▸ WHAT THE TASK ASKS
Nothing but the exact text of the entries should appear in your answer; pictures stay out.

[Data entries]
____________________

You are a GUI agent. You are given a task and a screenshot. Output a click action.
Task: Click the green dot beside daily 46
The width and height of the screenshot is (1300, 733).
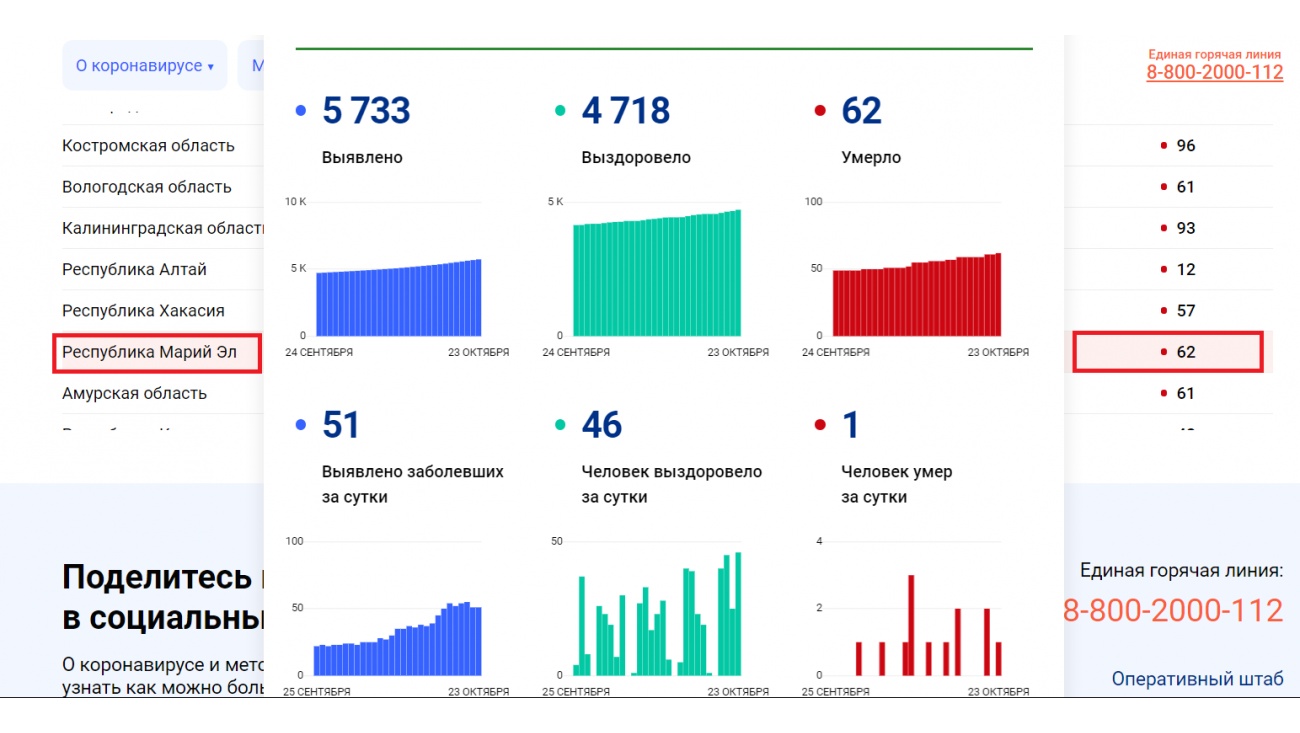point(561,425)
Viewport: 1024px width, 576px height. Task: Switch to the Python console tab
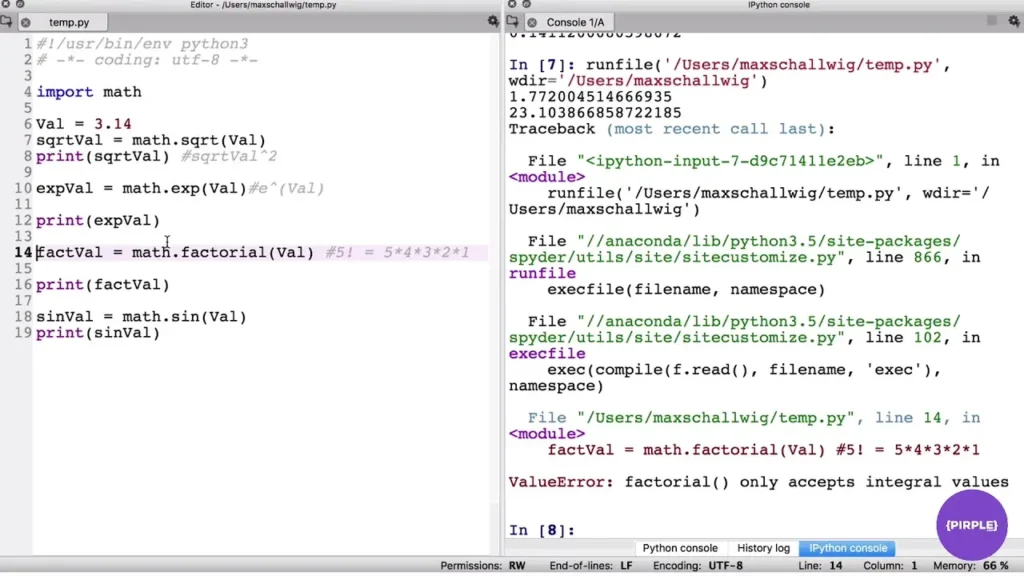(680, 548)
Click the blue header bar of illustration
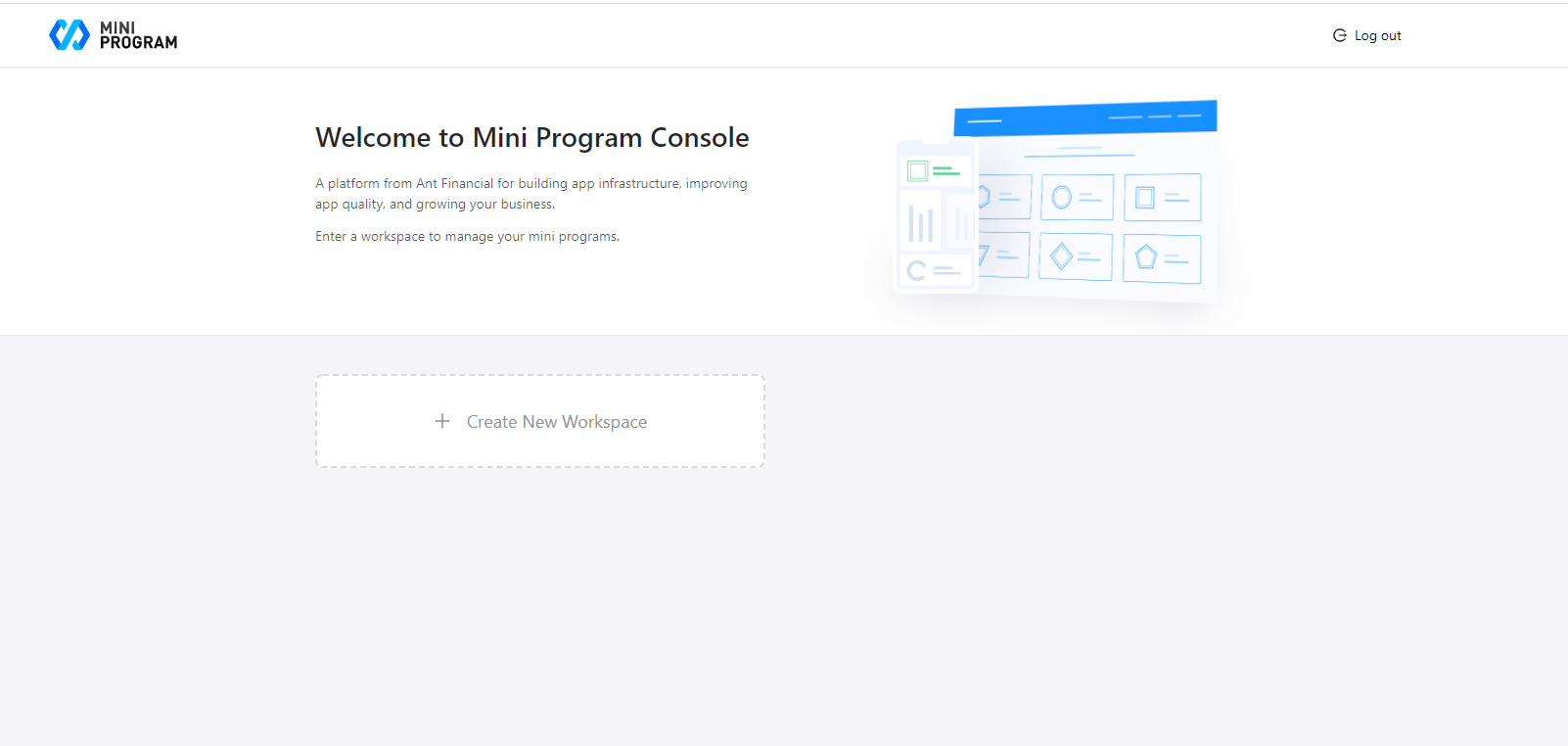The width and height of the screenshot is (1568, 746). (1084, 118)
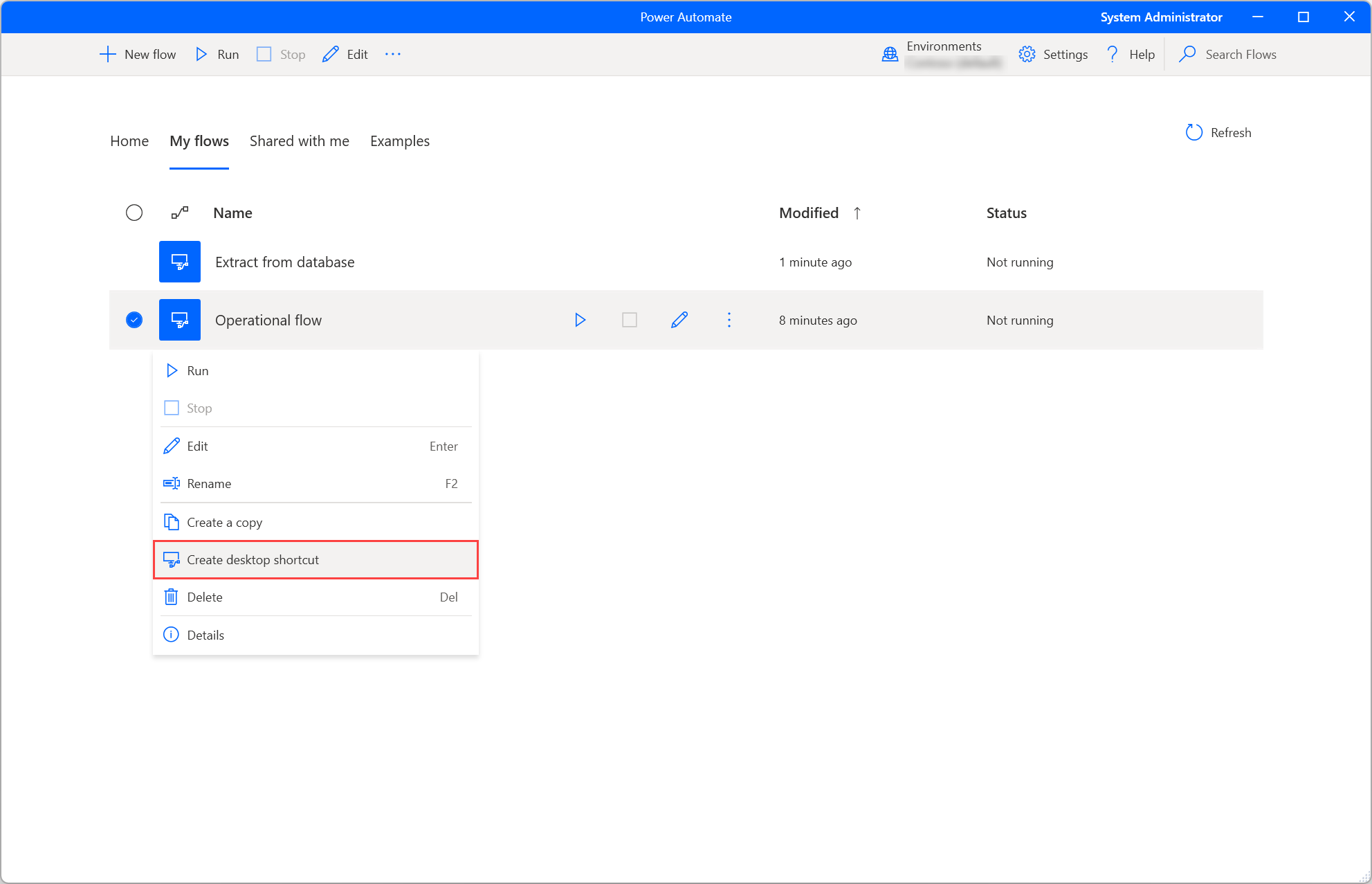Click the Edit pencil icon for Operational flow
This screenshot has width=1372, height=884.
(x=680, y=320)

____________________

▸ EXERCISE RESULT
You are a GUI agent. You are given a task and a screenshot. Output a click action.
Task: Click the green dot beside daily 46
The width and height of the screenshot is (1300, 733).
point(561,425)
Viewport: 1024px width, 576px height. Task: Switch to the Python console tab
(680, 548)
Click the blue header bar of illustration
The width and height of the screenshot is (1568, 746). (1084, 118)
Click the Edit pencil icon for Operational flow
This screenshot has width=1372, height=884.
(x=680, y=320)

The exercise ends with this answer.